[Dataset entries]
__________________________________________________

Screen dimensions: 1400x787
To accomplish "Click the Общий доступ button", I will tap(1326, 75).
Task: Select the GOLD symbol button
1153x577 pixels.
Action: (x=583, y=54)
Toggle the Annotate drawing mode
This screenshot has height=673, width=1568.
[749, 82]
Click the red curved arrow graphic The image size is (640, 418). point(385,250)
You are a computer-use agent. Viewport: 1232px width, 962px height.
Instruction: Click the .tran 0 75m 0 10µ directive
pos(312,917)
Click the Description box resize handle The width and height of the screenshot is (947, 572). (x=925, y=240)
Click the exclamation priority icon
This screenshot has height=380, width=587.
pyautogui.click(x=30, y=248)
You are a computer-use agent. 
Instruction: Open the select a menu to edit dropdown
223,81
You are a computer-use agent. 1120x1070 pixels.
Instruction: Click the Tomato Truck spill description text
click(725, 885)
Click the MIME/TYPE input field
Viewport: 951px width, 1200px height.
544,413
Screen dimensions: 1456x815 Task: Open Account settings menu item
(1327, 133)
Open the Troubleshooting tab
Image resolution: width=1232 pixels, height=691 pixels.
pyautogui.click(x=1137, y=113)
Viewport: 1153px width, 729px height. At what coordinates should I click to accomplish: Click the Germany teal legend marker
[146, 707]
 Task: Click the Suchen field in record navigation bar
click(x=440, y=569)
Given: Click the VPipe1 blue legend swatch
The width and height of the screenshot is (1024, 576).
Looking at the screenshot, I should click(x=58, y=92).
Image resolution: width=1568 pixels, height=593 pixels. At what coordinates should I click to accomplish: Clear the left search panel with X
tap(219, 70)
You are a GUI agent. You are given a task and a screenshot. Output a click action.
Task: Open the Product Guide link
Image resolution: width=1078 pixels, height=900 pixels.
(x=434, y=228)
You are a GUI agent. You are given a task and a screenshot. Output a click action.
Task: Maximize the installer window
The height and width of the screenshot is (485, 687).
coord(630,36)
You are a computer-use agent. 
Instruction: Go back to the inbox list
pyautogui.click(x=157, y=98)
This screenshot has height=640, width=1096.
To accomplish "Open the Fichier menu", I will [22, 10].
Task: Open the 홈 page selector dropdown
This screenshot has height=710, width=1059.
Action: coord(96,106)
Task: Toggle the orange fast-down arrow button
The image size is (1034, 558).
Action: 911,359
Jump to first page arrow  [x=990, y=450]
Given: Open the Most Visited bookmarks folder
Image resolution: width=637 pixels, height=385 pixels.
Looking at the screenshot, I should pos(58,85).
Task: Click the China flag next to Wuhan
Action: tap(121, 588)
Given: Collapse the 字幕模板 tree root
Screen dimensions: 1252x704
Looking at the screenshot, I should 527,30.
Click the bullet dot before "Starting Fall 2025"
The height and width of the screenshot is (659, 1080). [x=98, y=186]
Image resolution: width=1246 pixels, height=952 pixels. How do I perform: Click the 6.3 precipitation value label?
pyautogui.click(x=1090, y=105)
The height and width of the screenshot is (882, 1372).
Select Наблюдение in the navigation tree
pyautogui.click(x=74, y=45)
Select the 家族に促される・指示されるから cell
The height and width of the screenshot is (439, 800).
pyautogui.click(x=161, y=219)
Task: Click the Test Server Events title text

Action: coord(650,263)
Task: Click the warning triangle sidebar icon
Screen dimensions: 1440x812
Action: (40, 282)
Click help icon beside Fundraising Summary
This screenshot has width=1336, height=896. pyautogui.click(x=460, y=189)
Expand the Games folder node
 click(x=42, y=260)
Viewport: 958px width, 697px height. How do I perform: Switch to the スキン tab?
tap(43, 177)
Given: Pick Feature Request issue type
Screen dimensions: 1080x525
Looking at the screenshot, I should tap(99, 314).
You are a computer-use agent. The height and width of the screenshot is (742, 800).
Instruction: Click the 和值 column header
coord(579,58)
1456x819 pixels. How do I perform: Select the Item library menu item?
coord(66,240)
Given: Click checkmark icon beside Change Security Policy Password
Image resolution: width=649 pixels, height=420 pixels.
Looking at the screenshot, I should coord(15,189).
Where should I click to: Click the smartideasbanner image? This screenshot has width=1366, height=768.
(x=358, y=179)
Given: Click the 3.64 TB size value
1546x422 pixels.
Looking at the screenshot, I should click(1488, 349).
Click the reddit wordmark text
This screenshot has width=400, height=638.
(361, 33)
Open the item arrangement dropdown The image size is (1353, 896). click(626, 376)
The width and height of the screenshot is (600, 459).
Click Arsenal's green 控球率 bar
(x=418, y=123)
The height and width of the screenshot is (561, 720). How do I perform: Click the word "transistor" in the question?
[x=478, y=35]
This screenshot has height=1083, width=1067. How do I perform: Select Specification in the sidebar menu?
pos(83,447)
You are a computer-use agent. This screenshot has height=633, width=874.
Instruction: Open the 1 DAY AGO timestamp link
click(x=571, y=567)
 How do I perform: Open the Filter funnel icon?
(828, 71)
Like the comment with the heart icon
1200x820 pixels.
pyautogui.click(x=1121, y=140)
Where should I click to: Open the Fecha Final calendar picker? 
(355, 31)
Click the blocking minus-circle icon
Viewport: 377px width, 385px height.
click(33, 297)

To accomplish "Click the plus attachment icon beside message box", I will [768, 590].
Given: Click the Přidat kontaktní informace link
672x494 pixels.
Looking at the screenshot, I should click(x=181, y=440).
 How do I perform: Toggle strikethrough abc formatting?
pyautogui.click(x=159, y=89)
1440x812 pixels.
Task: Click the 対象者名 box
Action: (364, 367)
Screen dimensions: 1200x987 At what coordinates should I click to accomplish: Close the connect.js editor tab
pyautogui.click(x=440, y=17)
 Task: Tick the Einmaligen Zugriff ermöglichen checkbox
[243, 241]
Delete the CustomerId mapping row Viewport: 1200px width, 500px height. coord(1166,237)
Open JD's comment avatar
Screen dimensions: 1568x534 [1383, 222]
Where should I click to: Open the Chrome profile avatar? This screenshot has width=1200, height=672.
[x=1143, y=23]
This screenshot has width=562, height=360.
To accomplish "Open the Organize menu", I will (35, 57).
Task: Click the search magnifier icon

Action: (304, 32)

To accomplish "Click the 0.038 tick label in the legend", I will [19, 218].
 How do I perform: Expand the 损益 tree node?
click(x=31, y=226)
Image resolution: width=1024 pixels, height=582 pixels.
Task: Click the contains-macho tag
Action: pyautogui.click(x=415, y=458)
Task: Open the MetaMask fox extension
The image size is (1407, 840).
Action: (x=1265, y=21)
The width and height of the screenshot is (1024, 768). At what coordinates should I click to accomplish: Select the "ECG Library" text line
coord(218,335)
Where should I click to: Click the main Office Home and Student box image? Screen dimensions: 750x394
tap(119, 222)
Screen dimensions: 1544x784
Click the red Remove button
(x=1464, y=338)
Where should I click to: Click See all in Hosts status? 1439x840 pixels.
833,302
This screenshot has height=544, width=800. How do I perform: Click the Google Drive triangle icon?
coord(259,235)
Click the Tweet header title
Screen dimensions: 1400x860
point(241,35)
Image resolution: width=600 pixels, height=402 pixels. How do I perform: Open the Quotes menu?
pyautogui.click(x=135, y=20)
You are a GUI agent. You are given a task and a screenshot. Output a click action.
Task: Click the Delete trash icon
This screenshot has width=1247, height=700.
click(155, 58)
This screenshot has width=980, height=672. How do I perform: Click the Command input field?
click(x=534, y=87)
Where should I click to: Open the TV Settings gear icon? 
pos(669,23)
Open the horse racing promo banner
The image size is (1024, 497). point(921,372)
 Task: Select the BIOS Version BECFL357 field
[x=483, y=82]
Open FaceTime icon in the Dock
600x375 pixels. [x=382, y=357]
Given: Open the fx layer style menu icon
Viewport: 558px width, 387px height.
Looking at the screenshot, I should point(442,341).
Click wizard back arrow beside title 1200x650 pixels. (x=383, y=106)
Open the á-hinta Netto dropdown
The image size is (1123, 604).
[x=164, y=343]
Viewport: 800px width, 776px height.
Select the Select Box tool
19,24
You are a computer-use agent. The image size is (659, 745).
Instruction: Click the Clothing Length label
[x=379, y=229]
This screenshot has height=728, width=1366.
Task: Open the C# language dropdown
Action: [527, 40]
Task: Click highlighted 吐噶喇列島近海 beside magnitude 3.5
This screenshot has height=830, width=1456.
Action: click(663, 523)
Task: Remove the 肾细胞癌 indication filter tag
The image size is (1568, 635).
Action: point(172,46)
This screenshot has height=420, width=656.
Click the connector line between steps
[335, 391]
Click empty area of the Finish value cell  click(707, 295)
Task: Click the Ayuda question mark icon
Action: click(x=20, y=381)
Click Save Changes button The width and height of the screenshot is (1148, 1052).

__________________________________________________

Only the lines above starting with the one with "The height and width of the screenshot is (485, 687)." and going through the one with "Task: Open the 홈 page selector dropdown" are to be copied, word for word and with both ends kept.

The height and width of the screenshot is (485, 687).
coord(630,36)
You are a computer-use agent. 
Instruction: Go back to the inbox list
pyautogui.click(x=157, y=98)
This screenshot has height=640, width=1096.
To accomplish "Open the Fichier menu", I will [22, 10].
Task: Open the 홈 page selector dropdown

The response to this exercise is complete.